[swift-evolution] [Pitch] Adding safety to arrays

Josh Parmenter jparmenter at vectorform.com
Thu Apr 13 10:53:06 CDT 2017


This seems inconsistent to me. 2 is 2... 2 itself is not optional. You wouldn't expect 2 to be unwrapped.
Best
Josh

Sent from my iPhone

On Apr 13, 2017, at 08:48, Jeff Kelley via swift-evolution <swift-evolution at swift.org<mailto:swift-evolution at swift.org>> wrote:

Apologies if this has been suggested before, but going off of Andrew's message, a simple syntax could be to use our existing Optional syntax:

let array = ["foo", "bar", "baz"]

let first = array[0] // type is `String`
let third = array[2?] // type is `String?`, value is .some("baz")
let fourth = array[3?] // type is `String?`, value is .none

Jeff Kelley

SlaunchaMan at gmail.com<mailto:SlaunchaMan at gmail.com> | @SlaunchaMan<https://twitter.com/SlaunchaMan> | jeffkelley.org<http://jeffkelley.org>

On Apr 13, 2017, at 8:19 AM, David Sweeris via swift-evolution <swift-evolution at swift.org<mailto:swift-evolution at swift.org>> wrote:


On Apr 13, 2017, at 3:56 AM, Andrew Hart via swift-evolution <swift-evolution at swift.org<mailto:swift-evolution at swift.org>> wrote:

Recently I've been considering the lack of safety around array indexes. Swift is designed with safety in mind, so this example would not compile:

var myString: String? = "hello"
myString.append(" world!")

The string is optional, not guaranteed to exist, so the last line requires a "!" to force-unwrap it.



    public func tableView(_ tableView: UITableView, numberOfRowsInSection section: Int) -> Int {
        let section = self.sections[section]

        return section.items.count
    }

In this example, we could provide a section number that goes beyond the bounds of the self.sections array, without any warning.

My suggestion is perhaps arrays should by default return an optional when given an index, and of course they'd support forced-unwrapping too. So you could then do this:

    let section = self.sections[section]
    if section == nil {
        return 0
    } else {
        return section!.items.count
    }

Or you could do this:

    let section = self.sections[section]!

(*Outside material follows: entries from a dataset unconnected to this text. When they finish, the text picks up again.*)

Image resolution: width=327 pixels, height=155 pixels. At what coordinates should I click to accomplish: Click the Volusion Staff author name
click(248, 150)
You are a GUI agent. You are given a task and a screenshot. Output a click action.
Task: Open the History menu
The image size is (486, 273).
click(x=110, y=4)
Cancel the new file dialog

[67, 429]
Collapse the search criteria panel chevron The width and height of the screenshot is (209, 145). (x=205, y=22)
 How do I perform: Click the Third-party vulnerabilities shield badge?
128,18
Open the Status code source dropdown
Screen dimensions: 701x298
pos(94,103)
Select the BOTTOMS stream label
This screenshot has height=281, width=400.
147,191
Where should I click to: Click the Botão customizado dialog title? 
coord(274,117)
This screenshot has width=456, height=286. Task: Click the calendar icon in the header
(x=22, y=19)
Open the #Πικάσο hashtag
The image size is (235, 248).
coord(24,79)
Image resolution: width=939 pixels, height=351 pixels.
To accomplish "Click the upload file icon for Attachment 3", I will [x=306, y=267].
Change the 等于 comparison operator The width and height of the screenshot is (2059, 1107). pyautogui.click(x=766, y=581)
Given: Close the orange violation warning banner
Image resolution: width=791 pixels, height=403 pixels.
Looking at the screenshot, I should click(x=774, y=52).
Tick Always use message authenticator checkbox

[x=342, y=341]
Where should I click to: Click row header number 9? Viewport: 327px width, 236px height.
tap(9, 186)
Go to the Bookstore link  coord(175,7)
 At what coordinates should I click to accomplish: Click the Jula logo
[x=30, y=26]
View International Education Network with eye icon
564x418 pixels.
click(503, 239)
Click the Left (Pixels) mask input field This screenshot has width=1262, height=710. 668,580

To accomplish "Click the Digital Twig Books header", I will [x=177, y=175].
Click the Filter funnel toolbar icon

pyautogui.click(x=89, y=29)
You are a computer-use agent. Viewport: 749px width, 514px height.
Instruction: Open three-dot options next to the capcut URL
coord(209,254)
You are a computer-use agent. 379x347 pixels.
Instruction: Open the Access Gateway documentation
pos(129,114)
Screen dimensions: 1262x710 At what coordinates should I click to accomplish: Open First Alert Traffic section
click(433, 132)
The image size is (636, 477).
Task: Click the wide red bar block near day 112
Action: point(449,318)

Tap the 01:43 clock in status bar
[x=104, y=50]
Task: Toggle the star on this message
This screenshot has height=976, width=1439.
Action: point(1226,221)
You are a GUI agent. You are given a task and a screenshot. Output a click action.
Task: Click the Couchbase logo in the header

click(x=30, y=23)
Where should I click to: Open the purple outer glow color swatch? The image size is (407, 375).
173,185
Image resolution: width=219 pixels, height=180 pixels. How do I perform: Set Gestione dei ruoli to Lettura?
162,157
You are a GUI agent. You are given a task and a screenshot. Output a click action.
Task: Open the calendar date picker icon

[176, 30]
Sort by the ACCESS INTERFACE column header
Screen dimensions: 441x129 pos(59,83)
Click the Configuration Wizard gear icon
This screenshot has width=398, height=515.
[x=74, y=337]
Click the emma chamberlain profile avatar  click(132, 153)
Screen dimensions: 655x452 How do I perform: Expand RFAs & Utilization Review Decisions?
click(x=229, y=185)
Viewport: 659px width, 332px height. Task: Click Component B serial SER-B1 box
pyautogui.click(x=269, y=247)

    return section.items.count

Of course this would be less convenient in a lot of cases, but this is the 1 place where apps seem to encounter a crash, crashing for the same reason that's especially avoided across most of the rest of Swift.

My understanding is that we need the current behavior to meet performance goals. We've discussed adding a "safe" subscript before, but the discussion usually fizzles out when no clear winner for the argument label emerges.